Privacy Policy

Last updated: 3 June 2026

1. Who we are

Formenzo (“we”, “us”) helps founders compare UAE free zones and set up their company. The data controller is Formenzo (FZE), licence/approval no. 20232, registered at Sharjah Research, Technology and Innovation Park (SRTI Park), Block C-C01-110, Sharjah, UAE. For any privacy question, contact us at [email protected], call +971 58 829 3781, or WhatsApp +971 58 829 3781. Our office: 258 Central Plaza, Dubai Investment Park, Dubai, UAE.

2. What we collect

• You give us: name, email, WhatsApp/phone, the free zone and package you choose, and messages you send us.
• When you proceed to setup (KYC): identity and company documents — passport copy, photo, proof of address, visa/Emirates ID where relevant, and proposed trade names. These are sensitive; we only collect them when you start a formation.
• Automatically: basic technical data (device/browser, IP) and, where you consent, analytics. We do not place advertising trackers.

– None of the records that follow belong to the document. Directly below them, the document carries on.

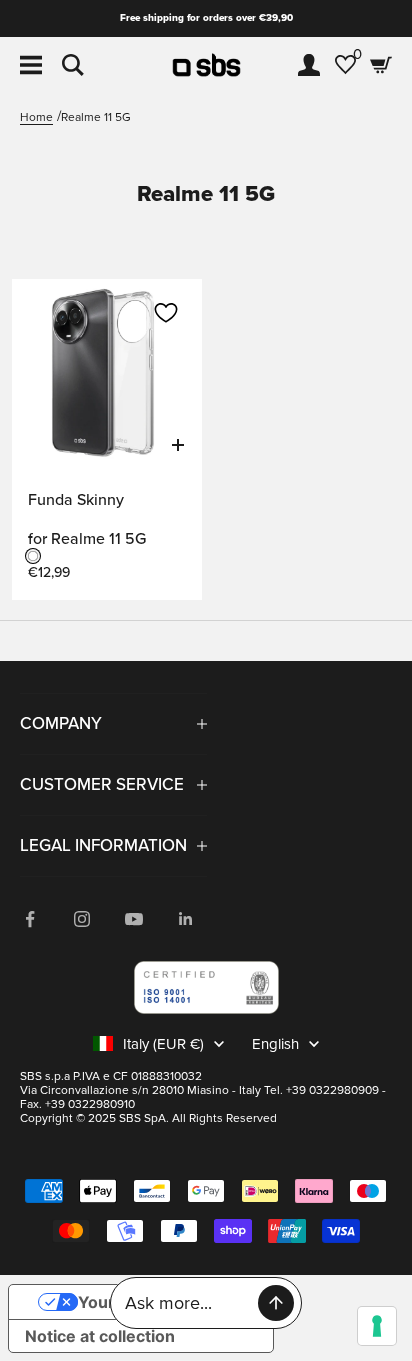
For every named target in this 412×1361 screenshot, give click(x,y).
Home (36, 117)
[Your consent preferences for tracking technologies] (377, 1326)
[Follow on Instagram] (82, 919)
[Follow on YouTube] (134, 919)
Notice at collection (100, 1336)
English (275, 1044)
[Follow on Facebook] (30, 919)
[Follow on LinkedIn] (186, 919)
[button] (166, 313)
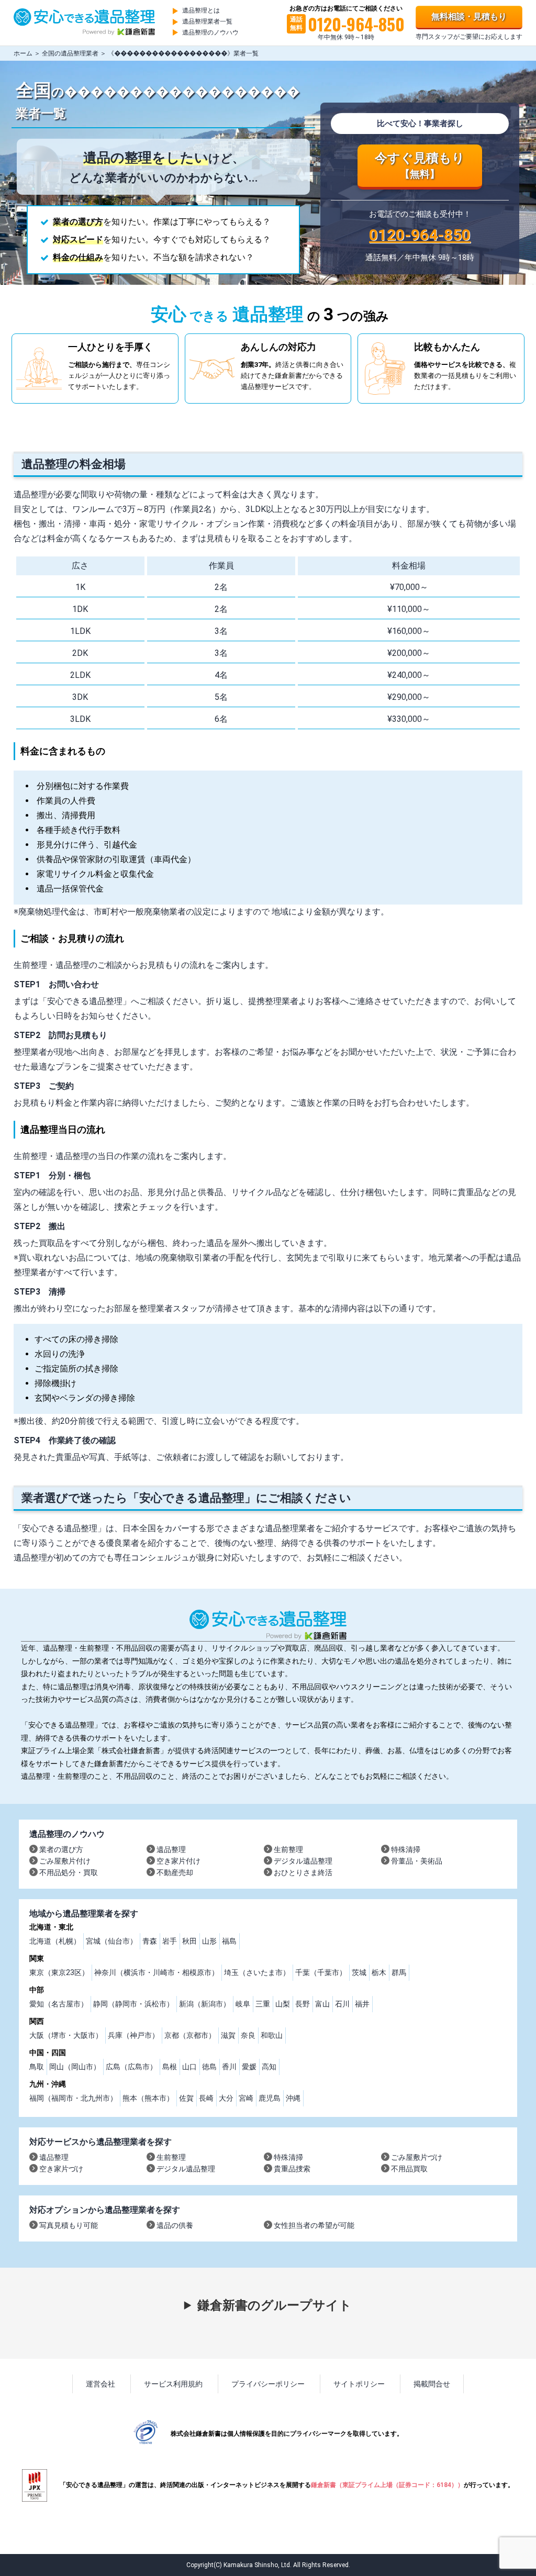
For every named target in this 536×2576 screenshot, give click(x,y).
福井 (362, 2004)
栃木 (379, 1972)
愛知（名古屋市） (58, 2004)
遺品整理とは (201, 10)
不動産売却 (175, 1872)
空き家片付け (178, 1861)
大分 (226, 2098)
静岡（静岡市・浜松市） (133, 2004)
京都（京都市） (190, 2035)
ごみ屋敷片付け (65, 1861)
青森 (149, 1941)
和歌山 (272, 2035)
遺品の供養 (175, 2225)
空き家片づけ (61, 2169)
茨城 (359, 1972)
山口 (189, 2066)
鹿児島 (270, 2098)
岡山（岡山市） (74, 2066)
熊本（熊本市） (148, 2098)
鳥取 (36, 2066)
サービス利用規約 (173, 2384)
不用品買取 (409, 2169)
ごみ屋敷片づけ (416, 2157)
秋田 (189, 1941)
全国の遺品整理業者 (70, 53)
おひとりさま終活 (303, 1872)
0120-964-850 (420, 235)
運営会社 (100, 2384)
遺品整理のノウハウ (210, 32)
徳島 (209, 2066)
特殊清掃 (405, 1849)
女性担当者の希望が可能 (314, 2225)
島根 (169, 2066)
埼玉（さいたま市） (257, 1972)
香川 (229, 2066)
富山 (322, 2004)
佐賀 (186, 2098)
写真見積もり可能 (68, 2225)
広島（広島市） (131, 2066)
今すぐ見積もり (420, 165)
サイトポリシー (359, 2384)
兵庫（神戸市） (133, 2035)
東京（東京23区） (59, 1972)
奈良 (248, 2035)
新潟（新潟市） (204, 2004)
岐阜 (243, 2004)
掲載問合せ (432, 2384)
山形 (209, 1941)
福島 (229, 1941)
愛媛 (249, 2066)
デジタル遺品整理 (303, 1861)
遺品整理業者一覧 (207, 21)
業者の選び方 (61, 1849)
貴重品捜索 (292, 2169)
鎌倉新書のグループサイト (274, 2305)
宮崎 (246, 2098)
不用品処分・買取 (68, 1872)
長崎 (206, 2098)
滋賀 (228, 2035)
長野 (302, 2004)
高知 (269, 2066)
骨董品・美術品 (416, 1861)
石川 (342, 2004)
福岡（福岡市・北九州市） (73, 2098)
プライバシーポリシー (268, 2384)
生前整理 (288, 1849)
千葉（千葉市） (321, 1972)
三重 (262, 2004)
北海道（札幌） (55, 1941)
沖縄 (293, 2098)
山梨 (282, 2004)
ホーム (23, 53)
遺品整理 (171, 1849)
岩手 (169, 1941)
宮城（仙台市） (111, 1941)
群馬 (399, 1972)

3. Why we use it (legal basis)

• To show you accurate pricing and prepare your quote — your request / pre-contract steps.
• To file your company application with the relevant free-zone authority — performance of our service contract.
• To message you about your application — legitimate interest and, for marketing, your consent. We never cold-call.
• To meet legal, KYC/AML and record-keeping obligations.

4. Who we share it with

Only as needed to deliver the service: the relevant free-zone authority and government systems; our infrastructure processors (Supabase for database/storage/auth, and our customer-relationship platform for messaging). We do not sell your data or share it for third-party advertising. Processors act on our instructions under data-processing terms.

5. Where it’s stored & for how long

Data is stored on managed cloud infrastructure (Supabase — Tokyo region, Asia Pacific). We keep application and KYC records for as long as needed to provide the service and to meet legal/audit obligations, then delete or anonymise them. You can ask us to delete data we are not legally required to keep.

6. Your rights

Under the UAE Personal Data Protection Law (Federal Decree-Law 45/2021) and, where applicable, the GDPR, you can: access your data; correct it; request deletion; object to or restrict processing; withdraw consent; and request portability. Email [email protected] and we will respond within the statutory period.

7. Security

Access to your data is restricted by row-level security and authentication; documents are held in a private storage bucket accessible only to you and our team. We are moving the site to HTTPS — until then, please avoid sending sensitive documents over the public link and use the secure portal or WhatsApp.

8. Cookies & third parties

We use only what’s needed to run the site (a secure session for the portal, and Google Fonts / a CDN to load the page). We do not use advertising or cross-site tracking cookies.

9. Changes

We may update this policy; the “last updated” date will change. Material changes will be highlighted on this page.